Multilingual ErrorDocuments vs. content-type negotiation

[Date Prev][Date Next][Thread Prev][Thread Next][Date Index][Thread Index]

 



I'm having an annoying problem as a result of enabling multilingual error documents. The situation is this:

  - I'm using the multilingual error docs that come with apache 2.4.x.
  - I have clients other than web browsers --- API consumers, WebDAV clients, etc. --- which don't include text/html in their Accept: headers.

When an error of some kind occurs, Apache goes and looks through the typemap for a matching error page.
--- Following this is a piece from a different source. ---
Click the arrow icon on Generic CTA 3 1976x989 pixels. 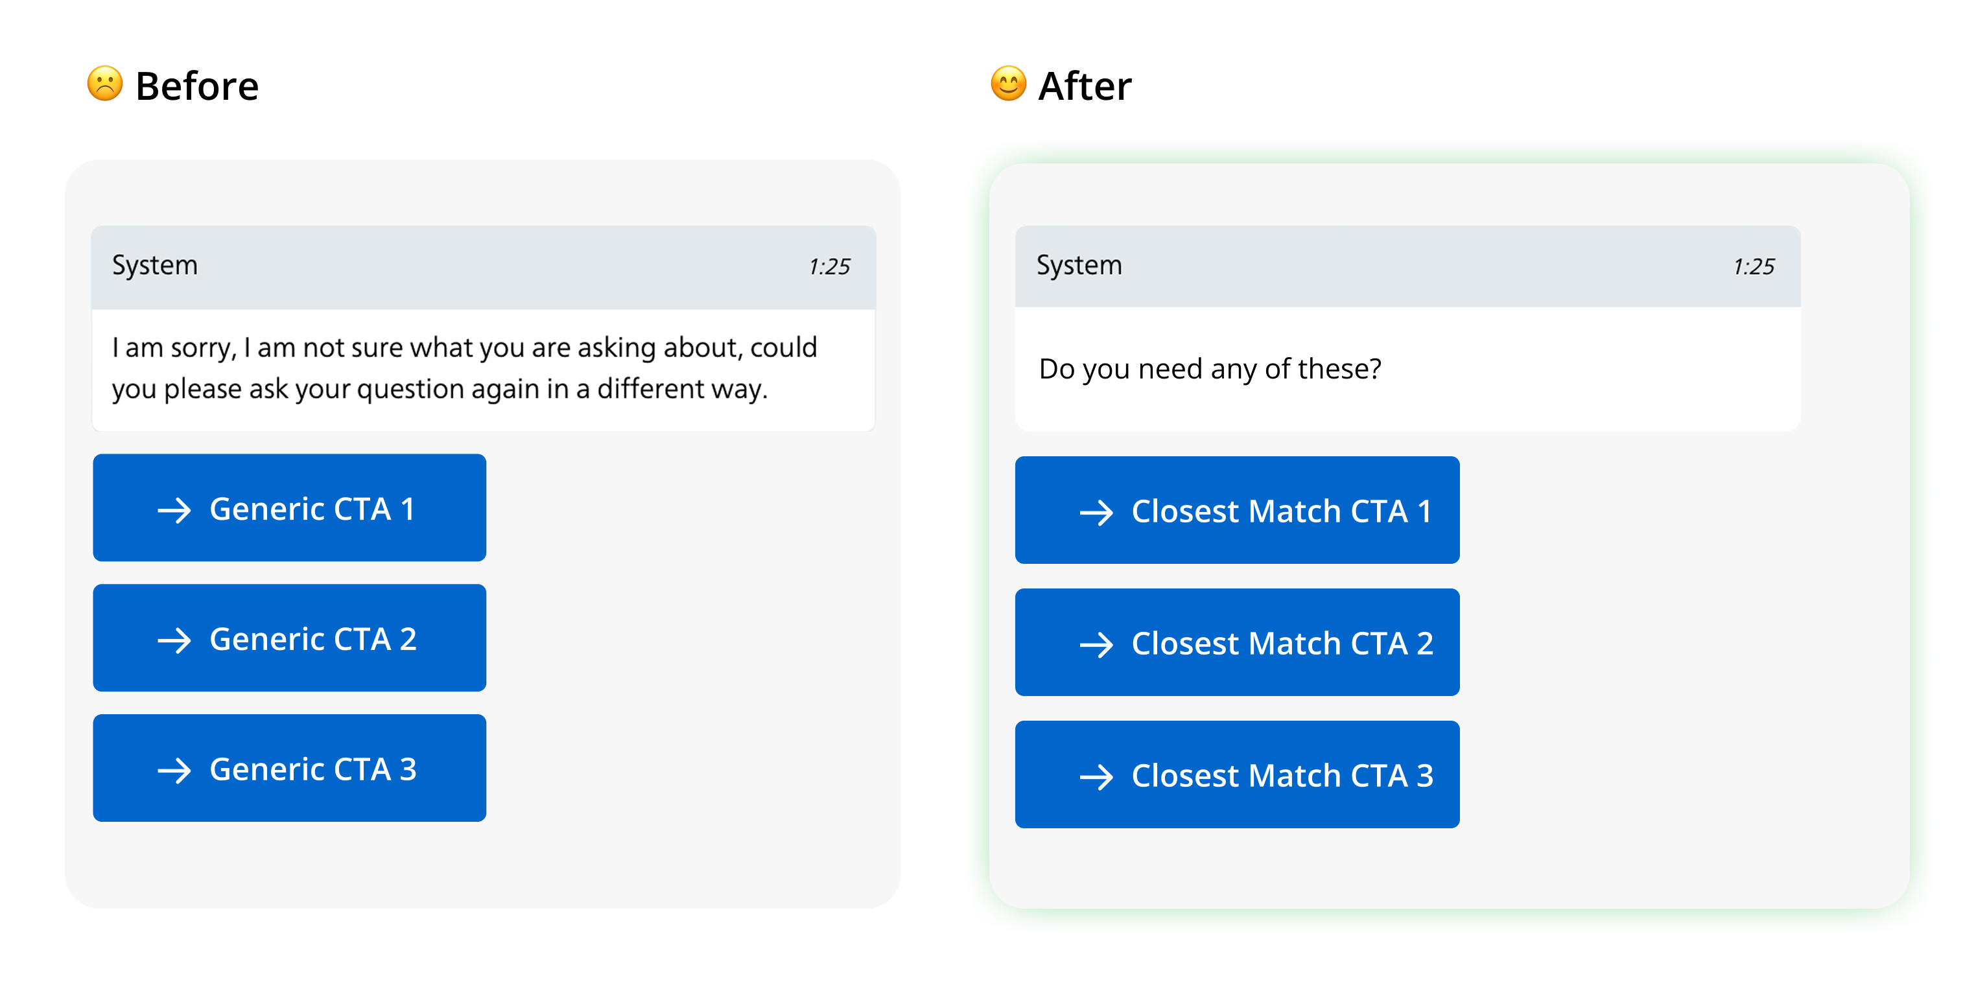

Unfortunately it doesn't find one, since all of the error pages are HTML. So instead, it returns a generic error page (in HTML!), as well as logging an "AH00690: no acceptable variant" message, changing the response code in the CombinedLog to 406, and generally emitting noise.

If there *isn't* a typemap for multilingual error docs, then Apache will happily return an HTML error page to the client, even though the client does not Accept: text/html. (I'm not sure what the standards have to say about this situation, but this seems like the generally preferable behavior for error documents, and what I would expect.)

Obviously, I can simply turn off multilingual error documents to get the behavior I want, but I'd like to keep the l10n if I can.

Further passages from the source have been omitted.